JiHyeon Lee
This watery picturebook celebrates the sheer inventiveness of the make-believe worlds children can create. It is also a tale of new friends found in unexpected places, and of the strength that can be gained from facing challenges with a like-minded companion. Even the book’s dedication, ‘To Hoon, who always shares joys and sorrow with me’, draws attention to the special closeness that friendship brings.
The opening image shows a small shy boy, effectively disguised beneath a swim hat and goggles, standing beside a tranquil empty pool. He is about to enter the pristine water when suddenly a horde of enormous bathers, armed with an array of vast inflatable boats and floats, leap in before him and take up the entire pool. Luckily the boy spots a tiny gap through which to slip into the water, and quickly dives below the feet of the swimmers.

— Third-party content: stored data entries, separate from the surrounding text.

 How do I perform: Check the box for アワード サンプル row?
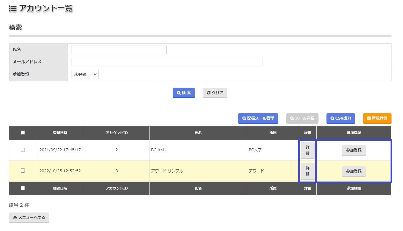pyautogui.click(x=23, y=171)
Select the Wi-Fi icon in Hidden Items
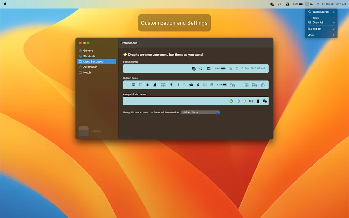 pos(171,85)
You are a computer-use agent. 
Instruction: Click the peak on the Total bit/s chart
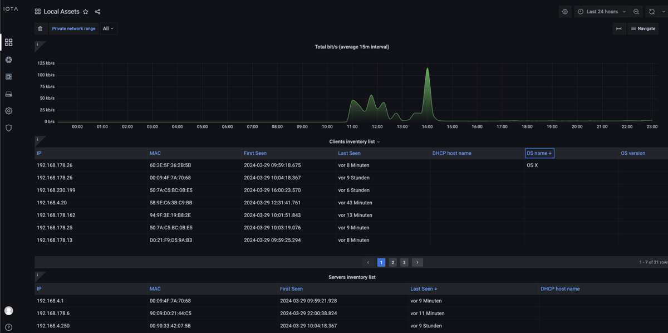click(x=428, y=70)
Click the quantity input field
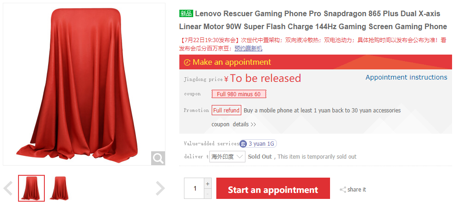This screenshot has width=459, height=204. 195,188
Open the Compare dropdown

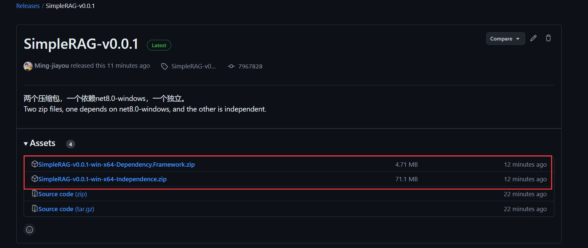(x=505, y=39)
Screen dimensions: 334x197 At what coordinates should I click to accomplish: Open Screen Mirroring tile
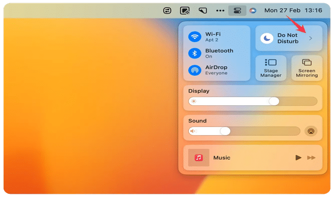[x=307, y=68]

In this peaceful liminal space of deep water the boy meets a lone girl. And now the story takes on a surreal aspect as a magical landscape of fantastical creatures and turreted corals begins to appear. Some of these creatures look like a cross between a fish and a shell, others like a seahorse with a flute stuck on its nose, and yet others like ‘bird-fish’ with big red beaks. Delighted and a trifle scared, the children swim on to discover yet more exotic beasts, including a furry white whale resembling a polar bear, a fearsome fish with needle-sharp teeth, and some very cute yellow ‘fish-dogs’. Eventually, when the children resurface, we see a touching close-up of them silently acknowledging their new friendship. It is as if, with swim hats and goggles removed, they can at last reveal their true selves.

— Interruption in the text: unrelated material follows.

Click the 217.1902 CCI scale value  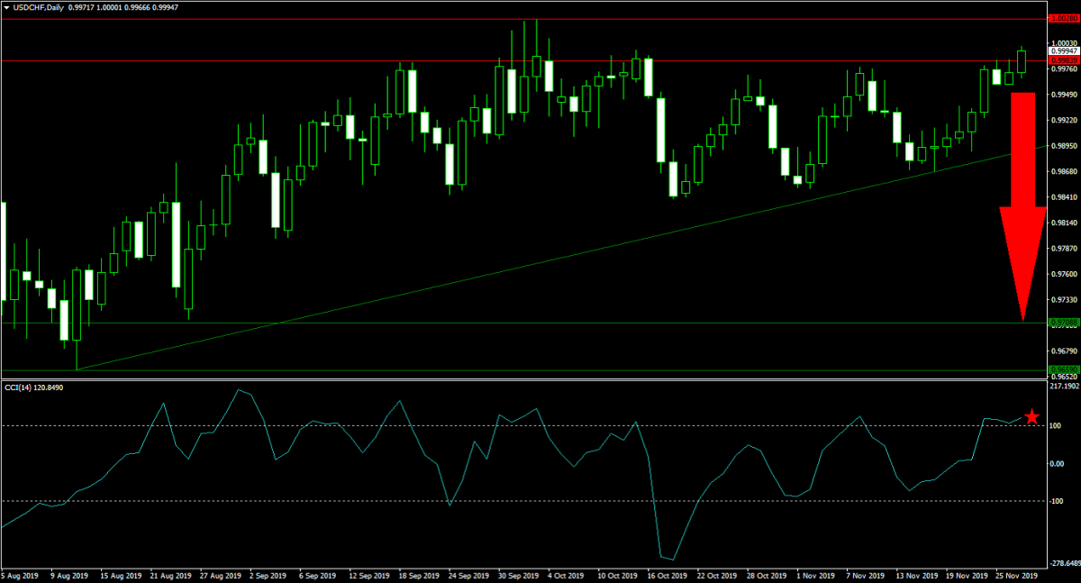(1064, 387)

JiHyeon Lee studied illustration at the Hankuk Illustration School (HILLS) in South Korea, and this large-format wordless picturebook began life as a project there. The images were created using coloured pencils and oil pastels on paper, and they demonstrate Lee’s skilful use of colour. At the beginning of the story, the majority of images feature a palette of muted blues and greys, with the crowd of overbearing bathers – grotesquesly crying, yelling, gaping and frowning – shown in gloomy monochrome. But then, as the imaginary underwater creatures begin to appear, flashes of bright colour invade the pictures, suggesting the enrichment of the children’s world. Finally, in the close-up image, where the children’s eyes meet properly for the first time, warmer tones of pinky creams and reds indicate that a genuine human connection has been made.
The endpapers deserve special mention too, with the front showing silhouettes of graceful child swimmers, and the back showing outlines of the crazy creatures. The cover image, of the boy’s face with the strange fish-like beings emerging directly from his goggles, emphasises the surreal nature of the story and implies the creatures are products of his creative brain. What the boy imagines, we get to see.

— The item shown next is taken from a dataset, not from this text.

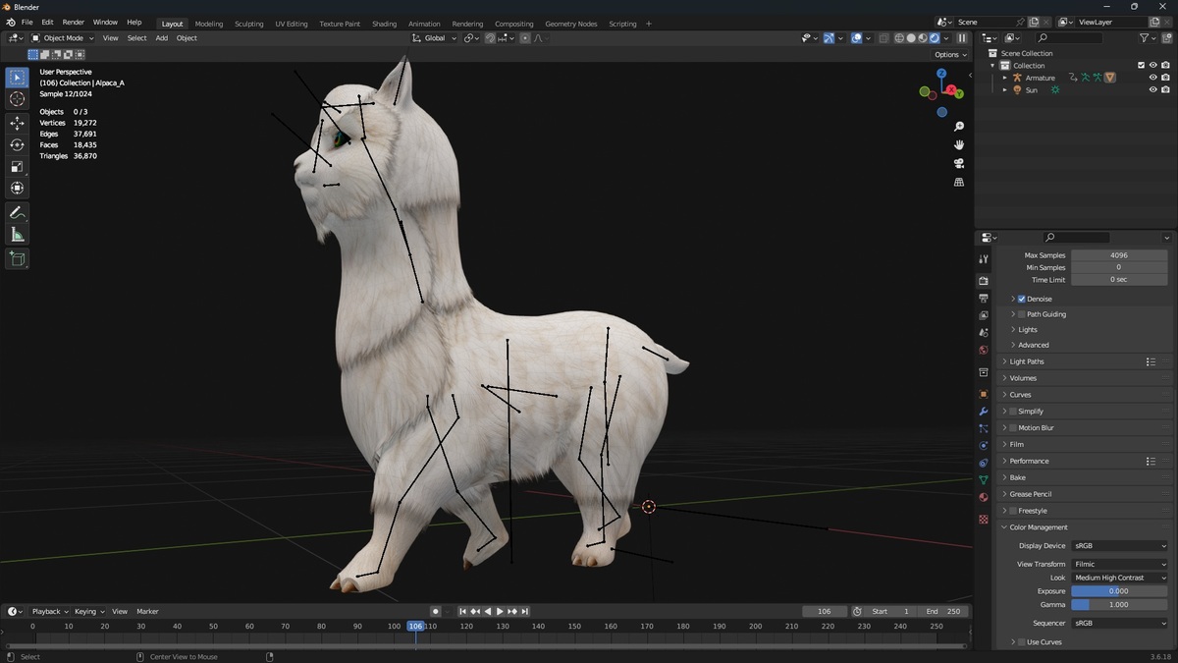Choose the Annotate tool
Viewport: 1178px width, 663px height.
point(17,212)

At heart, though, the overriding message of this book is one of possibilities. The image of the timid boy standing beside the empty pool, about to dive into the unknown, conjures a sense of anticipation of what might happen next. It could be just a delicious refreshing swim, but it could also be an opportunity to delve into metaphorical new waters and discover different ways of being. It’s a choice that is offered to us, the readers, as well.